= Text segment =
Re. the Cyrrilic license plates: it can work with Greek, too. There are a few in Santa Fe. Some St. John's tutor of course snapped up XAIPE (for which he gets no points for originality), and a lady at the Greek church unfortunately has Mrs. P's name, NIKH.

Peculiar said...

Also, here's the working python link: http://blogs.nationalgeographic.com/blogs/news/chiefeditor/2008/08/giant-snake.html

Steve Bodio said...

Matt, Doc-- EXACTLY. And I am working on K'Stan-- either paid for this year or on our own next. Taigans in the mix, from Shakula!

P-- I often lose track of the links on the long posts. And tell NIKH-- a little different in Russian but not on my keyboard-- that I'll be linking her Cthulhu soon.

LabRat said...

I was planning to use the Komodo thing for postfodder, up until I got hauled off to what turned out to be basically a small but lengthy party.

After reading Matt and Doc Hypercube's thoughts though, it may turn out to be a lot longer than I thought... or I may decide it's already been said better than I could elaborate on.

Matt Mullenix said...

LabRat (and Doc) please do blog on this if you're up to it. I'd love to read more.

Unknown said...

"The bees are forced to construct their honeycombs in racks of removable trays, according to a design that standardizes the size of each hexagonal chamber... [...] any vegan who eats honey but avoids milk is making the tacit assumption that the pain experienced by a bee counts for something less than the pain experienced by a cow."

Somebody must've rented the DVD for "Bee Movie" earlier this week, and thought it was a documentary...

Carel Brest van Kempen said...

Wow. That WSJ article is so filled with fabrication and mistaken notions I don't know where to start my rant. A future blog post there, for sure.

Steve Bodio said...

Let us know when you post.

I think a lot of the responses here-- essentially that we too are a part of nature-- are right even if the original article got it wrong.

= Dataset rows =
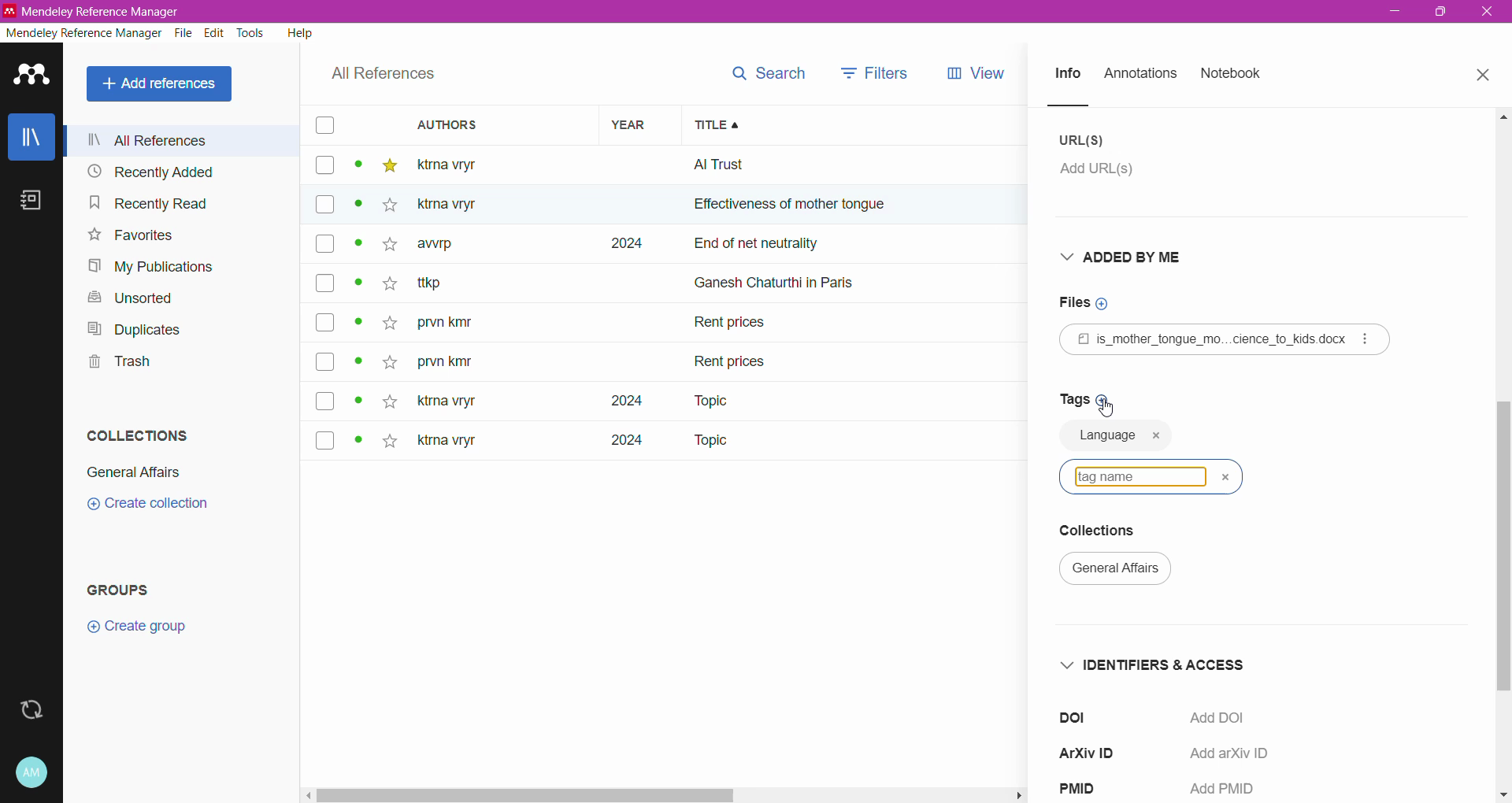 This screenshot has height=803, width=1512. What do you see at coordinates (1084, 140) in the screenshot?
I see `URL(S)` at bounding box center [1084, 140].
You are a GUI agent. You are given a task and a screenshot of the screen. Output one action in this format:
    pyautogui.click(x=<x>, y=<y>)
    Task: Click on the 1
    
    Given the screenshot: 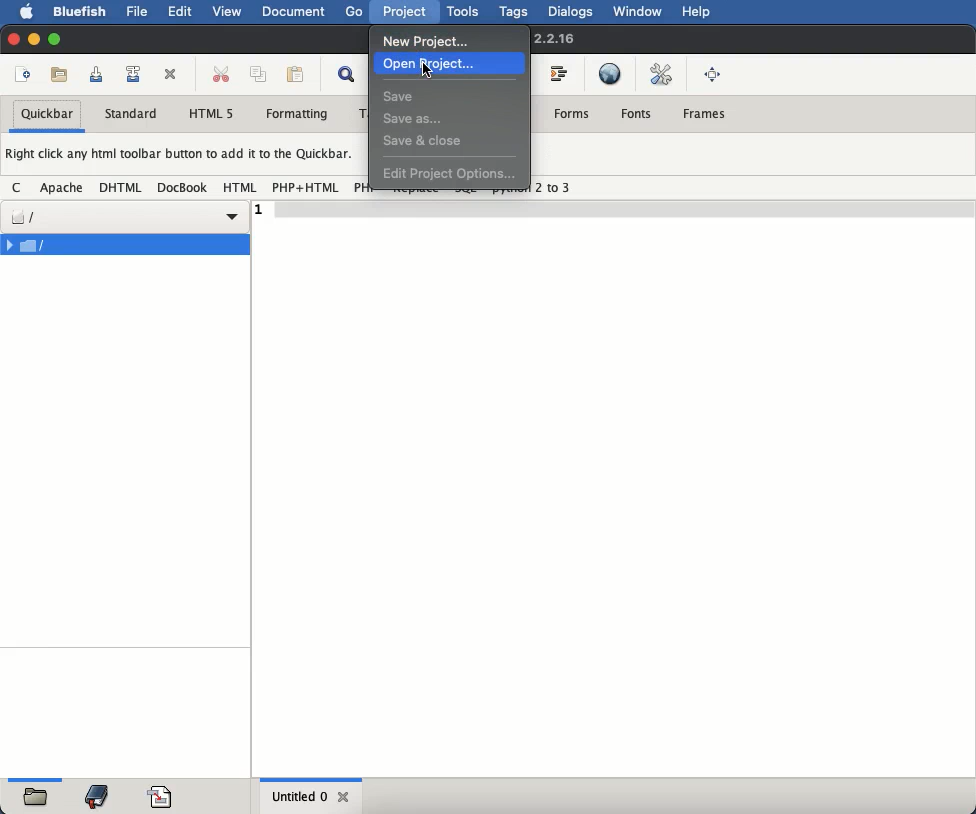 What is the action you would take?
    pyautogui.click(x=265, y=212)
    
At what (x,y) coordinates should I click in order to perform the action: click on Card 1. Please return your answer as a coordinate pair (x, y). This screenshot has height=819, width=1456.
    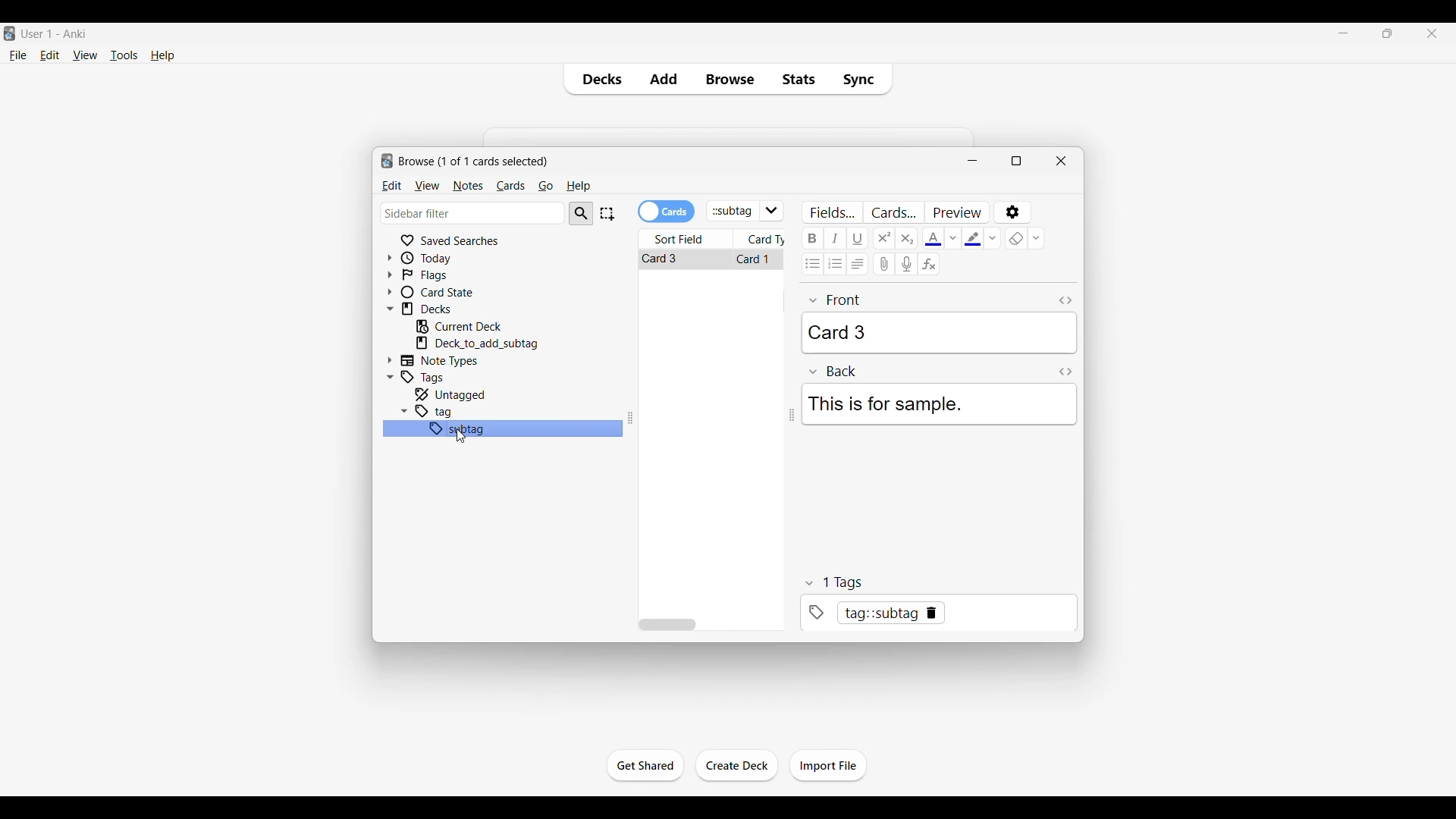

= What the task asks =
From the blog comments above, quote the passage between "Matt, Doc-- EXACTLY." and "to read more.", inclusive.

= Correct output =
Matt, Doc-- EXACTLY. And I am working on K'Stan-- either paid for this year or on our own next. Taigans in the mix, from Shakula!

P-- I often lose track of the links on the long posts. And tell NIKH-- a little different in Russian but not on my keyboard-- that I'll be linking her Cthulhu soon.

LabRat said...

I was planning to use the Komodo thing for postfodder, up until I got hauled off to what turned out to be basically a small but lengthy party.

After reading Matt and Doc Hypercube's thoughts though, it may turn out to be a lot longer than I thought... or I may decide it's already been said better than I could elaborate on.

Matt Mullenix said...

LabRat (and Doc) please do blog on this if you're up to it. I'd love to read more.